Set task:
Reproduce the lines starting with the one containing "You are a computer-use" and continuing through the final line, replacing "agent" with "assistant" and leaving everything else unchanged. Omit the pictures from your output.

Data:
▼

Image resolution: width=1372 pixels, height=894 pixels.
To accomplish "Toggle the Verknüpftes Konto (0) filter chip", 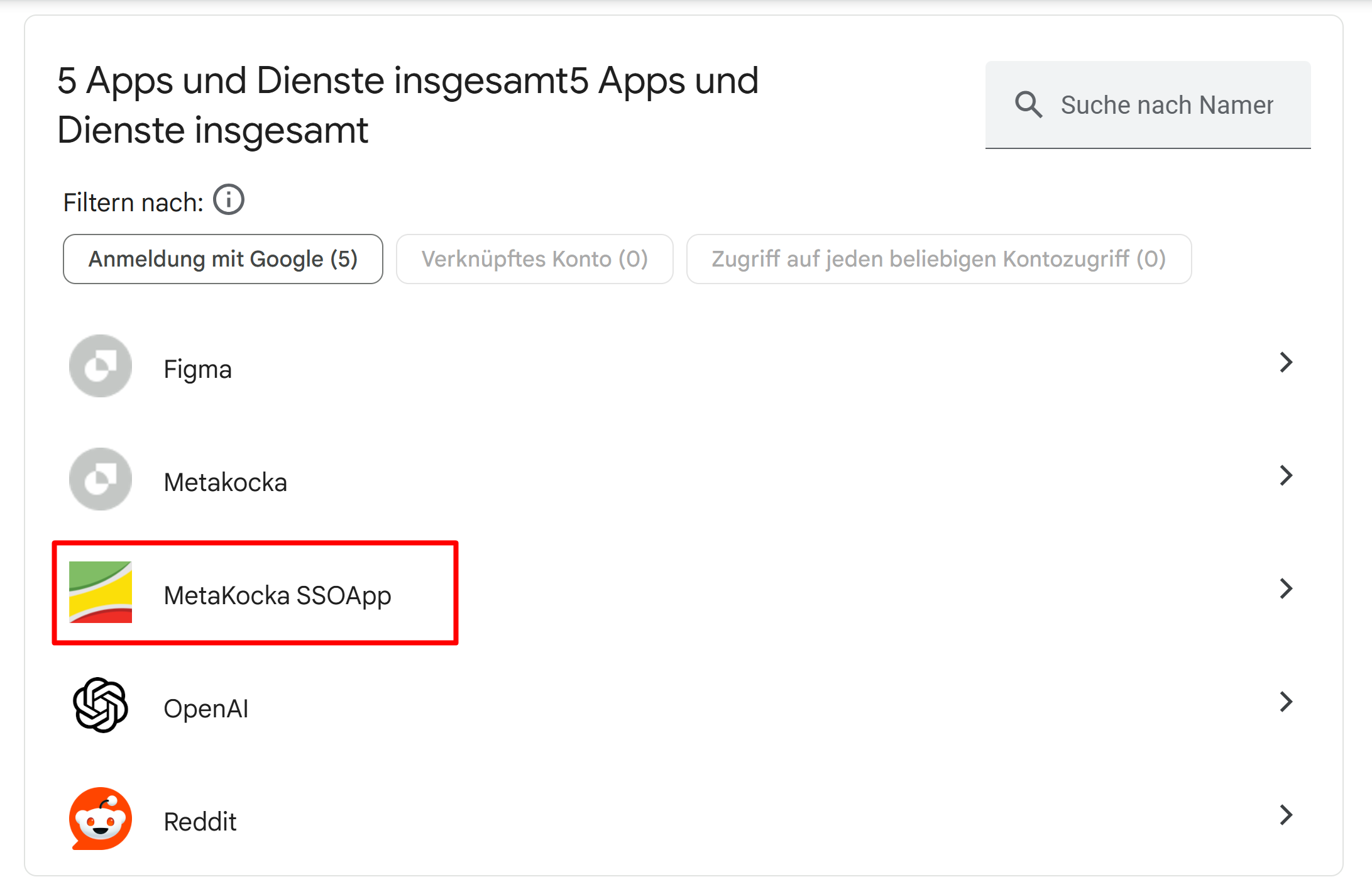I will (534, 259).
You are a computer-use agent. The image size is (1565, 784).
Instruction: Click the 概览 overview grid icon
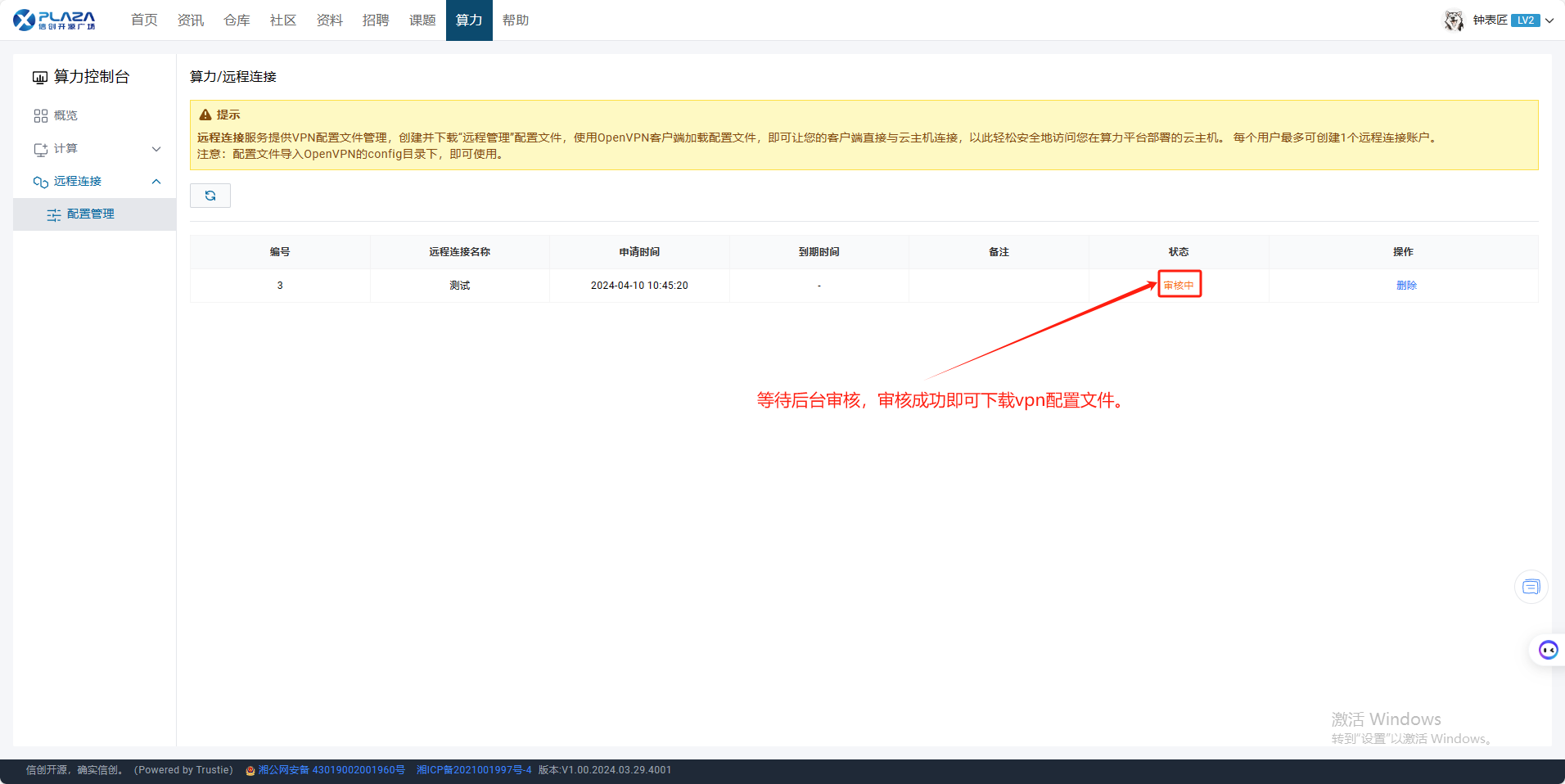[41, 116]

▲

Solution to the exercise:
You are a computer-use assistant. The image size is (1565, 784).
Instruction: Click the 概览 overview grid icon
[41, 116]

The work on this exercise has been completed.